BEGIN DATA RECORDS

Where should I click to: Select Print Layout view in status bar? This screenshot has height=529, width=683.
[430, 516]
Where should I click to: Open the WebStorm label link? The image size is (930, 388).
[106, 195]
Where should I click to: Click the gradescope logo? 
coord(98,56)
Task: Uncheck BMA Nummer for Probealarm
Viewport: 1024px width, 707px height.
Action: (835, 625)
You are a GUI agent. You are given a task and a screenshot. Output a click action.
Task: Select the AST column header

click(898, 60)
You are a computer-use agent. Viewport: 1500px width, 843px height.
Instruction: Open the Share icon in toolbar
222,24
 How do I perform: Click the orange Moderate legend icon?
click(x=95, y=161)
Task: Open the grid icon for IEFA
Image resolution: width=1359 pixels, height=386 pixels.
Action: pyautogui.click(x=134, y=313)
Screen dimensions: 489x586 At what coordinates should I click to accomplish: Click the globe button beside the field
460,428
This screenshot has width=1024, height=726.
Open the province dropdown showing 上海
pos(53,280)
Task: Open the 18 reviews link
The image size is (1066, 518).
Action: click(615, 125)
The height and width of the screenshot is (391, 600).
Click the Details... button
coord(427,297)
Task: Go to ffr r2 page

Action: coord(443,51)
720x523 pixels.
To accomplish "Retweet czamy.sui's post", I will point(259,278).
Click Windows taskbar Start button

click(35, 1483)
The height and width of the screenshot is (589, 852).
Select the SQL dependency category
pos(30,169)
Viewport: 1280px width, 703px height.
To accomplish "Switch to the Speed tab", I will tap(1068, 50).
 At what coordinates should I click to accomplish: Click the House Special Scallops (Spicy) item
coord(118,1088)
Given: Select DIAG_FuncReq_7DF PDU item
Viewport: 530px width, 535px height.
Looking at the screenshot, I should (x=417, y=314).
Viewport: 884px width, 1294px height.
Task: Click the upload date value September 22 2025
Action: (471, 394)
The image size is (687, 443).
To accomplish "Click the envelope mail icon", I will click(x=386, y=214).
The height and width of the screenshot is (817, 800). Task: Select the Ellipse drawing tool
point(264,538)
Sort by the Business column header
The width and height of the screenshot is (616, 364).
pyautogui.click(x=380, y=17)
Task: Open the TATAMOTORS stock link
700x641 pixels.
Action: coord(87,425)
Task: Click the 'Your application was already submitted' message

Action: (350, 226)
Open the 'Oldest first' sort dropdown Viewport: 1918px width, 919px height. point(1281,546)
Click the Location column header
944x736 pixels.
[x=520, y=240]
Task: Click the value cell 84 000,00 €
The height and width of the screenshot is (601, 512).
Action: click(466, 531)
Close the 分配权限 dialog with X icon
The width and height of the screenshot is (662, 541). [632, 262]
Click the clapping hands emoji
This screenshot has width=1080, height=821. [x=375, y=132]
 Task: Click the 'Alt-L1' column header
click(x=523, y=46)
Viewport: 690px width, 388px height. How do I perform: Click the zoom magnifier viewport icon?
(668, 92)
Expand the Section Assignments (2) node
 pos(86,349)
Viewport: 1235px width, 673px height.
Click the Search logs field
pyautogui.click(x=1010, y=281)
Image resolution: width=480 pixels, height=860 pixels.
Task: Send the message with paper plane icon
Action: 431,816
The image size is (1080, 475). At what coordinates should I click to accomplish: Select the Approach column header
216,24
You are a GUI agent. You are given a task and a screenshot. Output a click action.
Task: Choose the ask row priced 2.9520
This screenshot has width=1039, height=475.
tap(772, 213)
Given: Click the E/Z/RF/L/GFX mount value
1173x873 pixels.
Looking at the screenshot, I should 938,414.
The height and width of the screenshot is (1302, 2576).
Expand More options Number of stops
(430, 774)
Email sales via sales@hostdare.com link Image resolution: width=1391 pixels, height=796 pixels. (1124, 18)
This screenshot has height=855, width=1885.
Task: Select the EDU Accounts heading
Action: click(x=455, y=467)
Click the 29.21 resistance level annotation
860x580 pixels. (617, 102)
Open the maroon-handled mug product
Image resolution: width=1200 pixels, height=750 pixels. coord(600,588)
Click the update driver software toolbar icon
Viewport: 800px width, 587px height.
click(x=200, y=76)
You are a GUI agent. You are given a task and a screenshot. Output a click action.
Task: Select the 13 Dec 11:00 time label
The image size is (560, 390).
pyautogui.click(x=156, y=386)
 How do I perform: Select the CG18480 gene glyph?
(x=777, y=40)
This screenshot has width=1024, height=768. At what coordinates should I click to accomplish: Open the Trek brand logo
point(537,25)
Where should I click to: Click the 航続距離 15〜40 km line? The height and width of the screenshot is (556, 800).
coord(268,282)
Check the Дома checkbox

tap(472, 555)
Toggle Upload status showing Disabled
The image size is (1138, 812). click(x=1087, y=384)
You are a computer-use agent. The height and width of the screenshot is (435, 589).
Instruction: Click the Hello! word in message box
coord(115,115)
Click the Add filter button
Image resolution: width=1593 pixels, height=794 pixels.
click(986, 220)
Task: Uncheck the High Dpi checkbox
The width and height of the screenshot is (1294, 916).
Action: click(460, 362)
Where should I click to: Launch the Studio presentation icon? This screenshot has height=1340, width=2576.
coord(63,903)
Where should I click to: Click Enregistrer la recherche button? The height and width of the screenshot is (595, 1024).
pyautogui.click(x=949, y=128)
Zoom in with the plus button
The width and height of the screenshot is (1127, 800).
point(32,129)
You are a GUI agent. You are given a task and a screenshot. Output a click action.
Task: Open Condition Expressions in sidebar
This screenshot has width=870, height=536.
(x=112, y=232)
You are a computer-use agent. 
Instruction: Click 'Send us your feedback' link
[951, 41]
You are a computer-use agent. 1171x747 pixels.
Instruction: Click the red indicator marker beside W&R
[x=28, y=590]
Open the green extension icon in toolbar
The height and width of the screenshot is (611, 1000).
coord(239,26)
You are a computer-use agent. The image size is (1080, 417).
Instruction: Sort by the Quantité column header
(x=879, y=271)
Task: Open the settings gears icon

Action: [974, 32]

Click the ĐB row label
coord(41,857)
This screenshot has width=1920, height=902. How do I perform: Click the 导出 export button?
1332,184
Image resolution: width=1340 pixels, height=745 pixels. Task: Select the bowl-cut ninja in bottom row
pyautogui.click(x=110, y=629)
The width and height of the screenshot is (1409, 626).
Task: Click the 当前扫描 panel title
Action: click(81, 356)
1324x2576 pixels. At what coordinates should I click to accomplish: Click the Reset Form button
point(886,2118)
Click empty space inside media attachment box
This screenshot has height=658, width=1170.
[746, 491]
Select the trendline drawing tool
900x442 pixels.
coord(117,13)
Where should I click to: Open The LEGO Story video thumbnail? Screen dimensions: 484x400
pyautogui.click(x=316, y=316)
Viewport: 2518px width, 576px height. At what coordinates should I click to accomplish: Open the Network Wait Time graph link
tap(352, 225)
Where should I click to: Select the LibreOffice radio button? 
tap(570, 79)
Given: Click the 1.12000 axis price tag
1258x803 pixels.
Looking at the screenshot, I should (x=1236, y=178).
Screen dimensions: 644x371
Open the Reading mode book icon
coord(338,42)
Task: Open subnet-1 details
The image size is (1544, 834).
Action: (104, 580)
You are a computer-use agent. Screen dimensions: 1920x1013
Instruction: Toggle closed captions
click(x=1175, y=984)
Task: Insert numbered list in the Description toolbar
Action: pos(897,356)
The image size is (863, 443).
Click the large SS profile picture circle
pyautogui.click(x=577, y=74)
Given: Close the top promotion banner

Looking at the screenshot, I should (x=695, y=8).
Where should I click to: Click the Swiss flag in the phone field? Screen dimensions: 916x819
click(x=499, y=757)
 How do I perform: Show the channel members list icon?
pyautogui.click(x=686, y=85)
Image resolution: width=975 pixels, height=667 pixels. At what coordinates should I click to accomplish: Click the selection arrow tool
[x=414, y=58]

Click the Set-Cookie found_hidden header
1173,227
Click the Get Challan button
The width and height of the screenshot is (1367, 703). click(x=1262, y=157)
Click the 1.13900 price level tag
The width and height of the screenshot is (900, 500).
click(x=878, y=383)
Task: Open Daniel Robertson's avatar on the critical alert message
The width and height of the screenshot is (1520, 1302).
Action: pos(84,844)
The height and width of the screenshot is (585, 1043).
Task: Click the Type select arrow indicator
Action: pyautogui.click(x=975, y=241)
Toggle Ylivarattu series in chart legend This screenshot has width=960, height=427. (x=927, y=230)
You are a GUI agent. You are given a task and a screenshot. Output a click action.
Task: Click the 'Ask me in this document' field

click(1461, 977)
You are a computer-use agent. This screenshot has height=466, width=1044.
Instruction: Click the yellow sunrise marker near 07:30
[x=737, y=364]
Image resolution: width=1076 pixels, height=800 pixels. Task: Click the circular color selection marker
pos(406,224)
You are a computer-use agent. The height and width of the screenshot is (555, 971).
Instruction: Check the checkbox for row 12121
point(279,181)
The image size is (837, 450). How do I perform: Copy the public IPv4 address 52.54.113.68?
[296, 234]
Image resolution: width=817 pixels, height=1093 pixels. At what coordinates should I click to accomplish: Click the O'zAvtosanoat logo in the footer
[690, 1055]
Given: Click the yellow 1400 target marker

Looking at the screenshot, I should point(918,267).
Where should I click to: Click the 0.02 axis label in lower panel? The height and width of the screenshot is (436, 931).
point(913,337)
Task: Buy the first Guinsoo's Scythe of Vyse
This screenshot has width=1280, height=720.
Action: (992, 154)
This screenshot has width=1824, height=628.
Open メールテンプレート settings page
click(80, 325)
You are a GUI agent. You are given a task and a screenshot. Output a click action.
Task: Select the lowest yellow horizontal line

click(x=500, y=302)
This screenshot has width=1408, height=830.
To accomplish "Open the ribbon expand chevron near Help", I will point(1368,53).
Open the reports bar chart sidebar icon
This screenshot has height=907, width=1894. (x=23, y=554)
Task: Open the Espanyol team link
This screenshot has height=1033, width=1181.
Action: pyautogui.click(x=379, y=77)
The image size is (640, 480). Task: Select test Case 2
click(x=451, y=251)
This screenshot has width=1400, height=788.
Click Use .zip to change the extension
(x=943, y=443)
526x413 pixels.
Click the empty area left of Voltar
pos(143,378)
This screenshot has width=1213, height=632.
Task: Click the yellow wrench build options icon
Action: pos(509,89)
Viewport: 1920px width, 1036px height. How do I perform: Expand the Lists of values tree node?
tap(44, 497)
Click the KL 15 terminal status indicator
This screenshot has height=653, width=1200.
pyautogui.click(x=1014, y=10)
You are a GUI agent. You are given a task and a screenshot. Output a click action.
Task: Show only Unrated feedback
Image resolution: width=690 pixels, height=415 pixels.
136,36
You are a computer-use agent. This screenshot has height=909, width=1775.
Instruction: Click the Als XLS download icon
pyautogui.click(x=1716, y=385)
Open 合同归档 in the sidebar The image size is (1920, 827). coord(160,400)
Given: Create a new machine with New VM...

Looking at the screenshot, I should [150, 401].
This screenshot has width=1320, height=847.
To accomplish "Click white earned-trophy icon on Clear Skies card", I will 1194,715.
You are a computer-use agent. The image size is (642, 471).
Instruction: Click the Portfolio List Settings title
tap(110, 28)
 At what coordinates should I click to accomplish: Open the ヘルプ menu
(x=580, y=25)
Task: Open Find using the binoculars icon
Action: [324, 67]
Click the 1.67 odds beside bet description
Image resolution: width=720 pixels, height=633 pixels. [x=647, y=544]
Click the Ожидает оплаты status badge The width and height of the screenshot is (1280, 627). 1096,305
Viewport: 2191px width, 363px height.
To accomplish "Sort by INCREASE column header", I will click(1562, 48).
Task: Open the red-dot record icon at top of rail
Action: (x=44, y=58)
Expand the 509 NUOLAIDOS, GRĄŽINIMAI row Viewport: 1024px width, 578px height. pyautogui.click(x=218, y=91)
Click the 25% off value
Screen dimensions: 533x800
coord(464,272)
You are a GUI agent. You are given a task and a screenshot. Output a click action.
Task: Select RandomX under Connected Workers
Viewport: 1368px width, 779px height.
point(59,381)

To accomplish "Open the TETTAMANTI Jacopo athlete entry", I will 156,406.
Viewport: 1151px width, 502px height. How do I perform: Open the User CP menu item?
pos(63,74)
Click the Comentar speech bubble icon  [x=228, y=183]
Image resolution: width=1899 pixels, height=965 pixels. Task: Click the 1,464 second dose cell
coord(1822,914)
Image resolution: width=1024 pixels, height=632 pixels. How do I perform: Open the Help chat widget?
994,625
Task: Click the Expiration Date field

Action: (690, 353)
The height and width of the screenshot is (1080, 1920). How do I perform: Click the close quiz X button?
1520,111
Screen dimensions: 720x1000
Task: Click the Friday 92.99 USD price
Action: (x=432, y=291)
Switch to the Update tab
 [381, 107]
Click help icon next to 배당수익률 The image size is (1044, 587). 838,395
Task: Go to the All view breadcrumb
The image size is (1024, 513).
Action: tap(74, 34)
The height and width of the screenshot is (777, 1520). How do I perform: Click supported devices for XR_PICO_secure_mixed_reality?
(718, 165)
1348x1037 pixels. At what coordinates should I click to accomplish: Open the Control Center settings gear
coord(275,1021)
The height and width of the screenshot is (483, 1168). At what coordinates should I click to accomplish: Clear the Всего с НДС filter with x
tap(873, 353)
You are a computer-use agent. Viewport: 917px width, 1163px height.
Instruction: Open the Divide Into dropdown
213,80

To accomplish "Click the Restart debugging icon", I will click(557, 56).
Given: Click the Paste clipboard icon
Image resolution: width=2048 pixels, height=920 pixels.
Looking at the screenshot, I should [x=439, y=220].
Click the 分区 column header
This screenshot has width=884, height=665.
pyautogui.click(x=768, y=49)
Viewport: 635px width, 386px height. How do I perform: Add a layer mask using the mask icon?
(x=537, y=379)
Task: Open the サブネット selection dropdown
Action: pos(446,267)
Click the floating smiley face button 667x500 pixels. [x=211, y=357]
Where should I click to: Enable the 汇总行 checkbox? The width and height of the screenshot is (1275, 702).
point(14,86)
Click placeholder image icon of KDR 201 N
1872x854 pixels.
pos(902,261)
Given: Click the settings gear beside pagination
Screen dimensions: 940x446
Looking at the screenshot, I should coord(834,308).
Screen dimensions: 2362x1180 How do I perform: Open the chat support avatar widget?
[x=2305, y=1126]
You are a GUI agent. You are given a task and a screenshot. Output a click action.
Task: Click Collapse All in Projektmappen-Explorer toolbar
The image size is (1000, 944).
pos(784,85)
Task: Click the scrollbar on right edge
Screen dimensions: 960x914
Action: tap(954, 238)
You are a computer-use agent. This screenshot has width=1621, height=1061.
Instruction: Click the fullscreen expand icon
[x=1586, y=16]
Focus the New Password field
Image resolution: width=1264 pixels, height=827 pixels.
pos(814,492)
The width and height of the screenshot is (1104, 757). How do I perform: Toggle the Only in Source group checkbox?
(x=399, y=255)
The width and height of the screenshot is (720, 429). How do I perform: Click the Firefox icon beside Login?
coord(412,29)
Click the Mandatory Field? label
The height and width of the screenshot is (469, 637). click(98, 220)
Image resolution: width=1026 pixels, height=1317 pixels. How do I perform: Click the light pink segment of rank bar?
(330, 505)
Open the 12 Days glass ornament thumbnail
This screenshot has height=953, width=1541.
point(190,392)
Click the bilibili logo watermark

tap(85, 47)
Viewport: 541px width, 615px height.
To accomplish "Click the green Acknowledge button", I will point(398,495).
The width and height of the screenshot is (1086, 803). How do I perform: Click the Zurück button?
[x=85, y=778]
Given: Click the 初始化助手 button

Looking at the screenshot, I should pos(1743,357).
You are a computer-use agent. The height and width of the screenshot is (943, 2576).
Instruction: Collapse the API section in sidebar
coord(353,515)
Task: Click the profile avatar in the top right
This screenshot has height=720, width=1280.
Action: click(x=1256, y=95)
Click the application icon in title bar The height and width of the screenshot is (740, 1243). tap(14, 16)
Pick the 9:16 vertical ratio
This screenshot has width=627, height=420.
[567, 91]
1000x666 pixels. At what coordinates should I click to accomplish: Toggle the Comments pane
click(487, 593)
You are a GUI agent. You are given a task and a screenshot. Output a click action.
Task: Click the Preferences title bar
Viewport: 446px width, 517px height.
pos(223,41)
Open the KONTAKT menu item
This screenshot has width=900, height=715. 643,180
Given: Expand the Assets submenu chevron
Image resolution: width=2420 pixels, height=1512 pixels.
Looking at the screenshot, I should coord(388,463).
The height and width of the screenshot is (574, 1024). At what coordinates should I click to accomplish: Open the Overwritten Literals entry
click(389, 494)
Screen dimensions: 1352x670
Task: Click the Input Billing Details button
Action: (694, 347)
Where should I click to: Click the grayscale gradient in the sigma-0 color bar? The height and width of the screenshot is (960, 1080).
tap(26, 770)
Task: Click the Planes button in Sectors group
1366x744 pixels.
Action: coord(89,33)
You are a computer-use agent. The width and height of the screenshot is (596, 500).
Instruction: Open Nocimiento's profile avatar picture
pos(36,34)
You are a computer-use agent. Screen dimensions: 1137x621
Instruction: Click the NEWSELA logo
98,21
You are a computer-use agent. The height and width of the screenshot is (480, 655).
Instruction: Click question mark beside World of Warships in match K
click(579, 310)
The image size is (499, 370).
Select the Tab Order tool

END DATA RECORDS

TASK ITEM: Among the records above, a stretch begins at the line containing "Open the province dropdown showing 上海" and ends at the line containing "Given: Select DIAG_FuncReq_7DF PDU item". Restate that stretch word for word, and nothing else.

TASK RESULT:
Open the province dropdown showing 上海
pos(53,280)
Task: Open the 18 reviews link
The image size is (1066, 518).
Action: click(615, 125)
The height and width of the screenshot is (391, 600).
Click the Details... button
coord(427,297)
Task: Go to ffr r2 page

Action: coord(443,51)
720x523 pixels.
To accomplish "Retweet czamy.sui's post", I will point(259,278).
Click Windows taskbar Start button

click(35, 1483)
The height and width of the screenshot is (589, 852).
Select the SQL dependency category
pos(30,169)
Viewport: 1280px width, 703px height.
To accomplish "Switch to the Speed tab", I will tap(1068, 50).
 At what coordinates should I click to accomplish: Click the House Special Scallops (Spicy) item
coord(118,1088)
Given: Select DIAG_FuncReq_7DF PDU item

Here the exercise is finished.